Reproduce the lines below from the one that contains "Click the 驱动检测 gear icon" through the end, inclusive, and add nothing.
Top of INFORMATION GIVEN
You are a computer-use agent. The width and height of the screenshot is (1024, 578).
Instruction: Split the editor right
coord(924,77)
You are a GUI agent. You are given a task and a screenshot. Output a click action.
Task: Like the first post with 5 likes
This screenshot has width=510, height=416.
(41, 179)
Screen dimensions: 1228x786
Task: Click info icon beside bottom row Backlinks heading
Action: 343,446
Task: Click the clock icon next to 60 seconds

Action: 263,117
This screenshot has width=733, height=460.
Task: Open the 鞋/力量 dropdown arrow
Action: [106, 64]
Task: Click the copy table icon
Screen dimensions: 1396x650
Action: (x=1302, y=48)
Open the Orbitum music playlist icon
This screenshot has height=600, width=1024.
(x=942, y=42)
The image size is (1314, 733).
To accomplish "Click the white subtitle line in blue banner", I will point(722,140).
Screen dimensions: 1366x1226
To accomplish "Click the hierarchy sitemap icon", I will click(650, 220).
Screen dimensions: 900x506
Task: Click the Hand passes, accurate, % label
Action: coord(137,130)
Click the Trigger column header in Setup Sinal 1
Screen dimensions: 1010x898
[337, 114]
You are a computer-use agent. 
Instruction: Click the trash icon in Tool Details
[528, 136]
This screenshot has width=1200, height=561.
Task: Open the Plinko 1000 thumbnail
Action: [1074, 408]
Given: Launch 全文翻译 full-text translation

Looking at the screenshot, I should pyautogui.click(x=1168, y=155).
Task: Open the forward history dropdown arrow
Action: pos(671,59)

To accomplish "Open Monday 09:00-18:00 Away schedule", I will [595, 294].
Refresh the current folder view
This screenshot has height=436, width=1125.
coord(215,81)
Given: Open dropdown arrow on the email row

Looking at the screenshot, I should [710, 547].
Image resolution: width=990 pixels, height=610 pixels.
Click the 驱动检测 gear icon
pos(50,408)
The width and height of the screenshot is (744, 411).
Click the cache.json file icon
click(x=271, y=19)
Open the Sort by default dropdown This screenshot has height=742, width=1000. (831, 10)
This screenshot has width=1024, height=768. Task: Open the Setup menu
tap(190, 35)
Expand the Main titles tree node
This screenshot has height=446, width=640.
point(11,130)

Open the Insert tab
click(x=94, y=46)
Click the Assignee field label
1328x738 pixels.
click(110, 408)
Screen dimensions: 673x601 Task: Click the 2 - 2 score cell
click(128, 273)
Bottom of INFORMATION GIVEN
ANSWER TO THE EXERCISE
Click the 驱动检测 gear icon
pos(50,408)
The width and height of the screenshot is (744, 411).
Click the cache.json file icon
click(x=271, y=19)
Open the Sort by default dropdown This screenshot has height=742, width=1000. (831, 10)
This screenshot has width=1024, height=768. Task: Open the Setup menu
tap(190, 35)
Expand the Main titles tree node
This screenshot has height=446, width=640.
point(11,130)

Open the Insert tab
click(x=94, y=46)
Click the Assignee field label
1328x738 pixels.
click(110, 408)
Screen dimensions: 673x601 Task: Click the 2 - 2 score cell
click(128, 273)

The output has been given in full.